Begonnen hat alles im Jahr 2007. Damals wurde ein Gewässerentwicklungsplan für die Gemeinde Thundorf aufgestellt. Daraus ergaben sich verschiedene Maßnahmen, die zum Teil schon umgesetzt wurden, bzw. in den folgenden Jahren noch umgesetzt werden sollen. Treibender Verfechter dieser Entwicklung ist der Ex- Gemeinderat Frank Pfennig, der sogar einige seiner privaten Flächen als Biotope und Feuchtflächen, in Verbindung mit der Unteren Naturschutzbehörde, angelegt hat.

Wegen des hohen Grundwasserhorizonts war die Anbindung in Thundorf an den Ransbach nicht notwendig. Neben Thundorf stand auch ein Teich in Theinfeld im Gewässernutzungsplan, der aktuell fertig gestellt ist. Wichtig bei die den Gewässern ist, dass sie die Renaturierungsmaßnahmen der Gemeinde am Ransbach ergänzen sollen.

Einträge aus einer Sammlung
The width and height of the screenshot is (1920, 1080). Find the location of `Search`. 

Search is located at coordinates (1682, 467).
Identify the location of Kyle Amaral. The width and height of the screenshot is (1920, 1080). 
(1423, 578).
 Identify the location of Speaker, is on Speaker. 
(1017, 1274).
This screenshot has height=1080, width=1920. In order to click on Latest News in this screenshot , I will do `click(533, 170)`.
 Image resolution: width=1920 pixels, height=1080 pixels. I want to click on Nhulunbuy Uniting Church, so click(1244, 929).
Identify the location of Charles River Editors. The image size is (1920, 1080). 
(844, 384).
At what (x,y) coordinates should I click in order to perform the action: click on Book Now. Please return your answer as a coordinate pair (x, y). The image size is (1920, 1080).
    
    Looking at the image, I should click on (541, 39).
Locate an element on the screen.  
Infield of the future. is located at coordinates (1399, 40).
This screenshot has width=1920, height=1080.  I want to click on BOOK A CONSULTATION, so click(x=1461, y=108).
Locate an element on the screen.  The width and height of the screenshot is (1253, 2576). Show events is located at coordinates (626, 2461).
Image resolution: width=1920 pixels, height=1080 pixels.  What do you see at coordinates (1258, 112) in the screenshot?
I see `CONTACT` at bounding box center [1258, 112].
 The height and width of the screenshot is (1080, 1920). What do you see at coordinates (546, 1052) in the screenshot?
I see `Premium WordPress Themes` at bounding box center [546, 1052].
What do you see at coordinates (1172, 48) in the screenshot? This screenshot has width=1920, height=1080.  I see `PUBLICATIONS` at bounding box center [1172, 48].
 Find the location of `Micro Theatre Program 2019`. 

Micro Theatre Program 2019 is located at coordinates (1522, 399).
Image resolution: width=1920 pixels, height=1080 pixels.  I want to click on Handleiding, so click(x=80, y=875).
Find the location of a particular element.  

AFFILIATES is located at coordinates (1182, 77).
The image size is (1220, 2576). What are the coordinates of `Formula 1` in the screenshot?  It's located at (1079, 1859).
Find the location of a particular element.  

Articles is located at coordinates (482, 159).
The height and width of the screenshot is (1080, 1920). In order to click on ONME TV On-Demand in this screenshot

- _Gelesenes anwenden_
1/ In welchem Jahr wurde laut dem Textauszug ein Gewässerentwicklungsplan für die Gemeinde Thundorf aufgestellt?
2/ Schreibe den Abschnitt des Textauszugs von „Wegen des hohen“ bis „Ransbach ergänzen sollen.“ noch einmal ab und tausche dabei „Teich“ gegen „Weiher“ aus.

- _Lösungen der Aufgaben_
1/ Im Jahr 2007.

2/
Wegen des hohen Grundwasserhorizonts war die Anbindung in Thundorf an den Ransbach nicht notwendig. Neben Thundorf stand auch ein Weiher in Theinfeld im Gewässernutzungsplan, der aktuell fertig gestellt ist. Wichtig bei die den Gewässern ist, dass sie die Renaturierungsmaßnahmen der Gemeinde am Ransbach ergänzen sollen.